07. Juli 2026 – dpa
Mehr zahlen müssen Camping-Fans auf einigen Wohnwagen-Stellplätzen in Schleswig-Holstein, Mecklenburg-Vorpommern und Niedersachsen in diesem Jahr. Mancherorts sind die Preise aber seit Jahren stabil.
Auf einigen Wohnwagen-Stellplätzen im Norden müssen Urlauber in diesem Jahr mehr zahlen, wenn sie hier in ihren Gefährten übernachten wollen. Auf manchen Plätzen in Schleswig-Holstein, Mecklenburg-Vorpommern und Niedersachsen bleiben die Preise aber auch stabil.

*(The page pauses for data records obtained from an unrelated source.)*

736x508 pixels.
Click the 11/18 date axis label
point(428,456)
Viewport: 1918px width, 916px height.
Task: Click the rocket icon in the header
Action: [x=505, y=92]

Mehr als doppelt so viel verlangt der Stellplatz am Elbufer in Geesthacht (Kreis Herzogtum Lauenburg) seit dem vergangenen Jahr für 24 Stunden Camping - inklusive Entsorgung der Chemie-Toilette. 18 Euro sind es jetzt - sieben Euro waren es 2024, sagte eine Sprecherin der Touristeninformation in Geesthacht der Deutschen Presse-Agentur. «Der große Anstieg fühlte sich für viele zunächst heftig an - der Platz ist aber dennoch super gebucht».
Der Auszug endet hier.